In the early morning hours of August 2, 1943, torpedo boat PT-109 was patrolling the Blackett Strait in the Solomon Islands when suddenly a black shape loomed in the darkness off the starboard bow. A crewman yelled, “Ship at two o’clock!” but it was too late. The Japanese destroyer Amagiri plowed into the little boat, slicing it in half. The collision threw the PT’s commander, Lt. John F. Kennedy Jr., hard against the side of the cockpit, and as gasoline ignited on the water around him, he thought, So this is how it feels to die.
Two crew members were killed in the crash. The eleven who survived, including Kennedy, clung to wreckage. When the remains of the hull began to sink, they made a four-hour swim to a tiny deserted island three miles away. Most of the crew clung to a large piece of timber as they swam, but one man was badly burned, so Kennedy clenched the straps of the man’s life jacket in his teeth and towed him, swimming the breaststroke.

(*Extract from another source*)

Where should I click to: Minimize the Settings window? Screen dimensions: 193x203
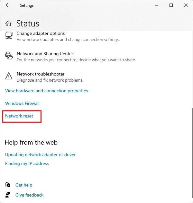coord(157,5)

Leaving his crew on the island, Kennedy swam out again, hoping to flag down another PT boat, but none appeared. Exhausted, he barely made it back to the island. The next day he led his men to another islet. Several times he ventured out into the shark-infested waters, looking for help but found none.
On August 6, two Solomon Islanders in a dugout canoe found the stranded sailors. Kennedy carved a message onto a coconut, which they took to Allied troops: NAURO ISL NATIVE KNOWS POSIT HE CAN PILOT 11 ALIVE NEED SMALL BOAT KENNEDY. Within two more days, the PT crew had been rescued. When he became president of the United States, Kennedy kept the coconut with its scratched message on his desk in the Oval Office to remind himself of the awful ordeal and his two lost comrades.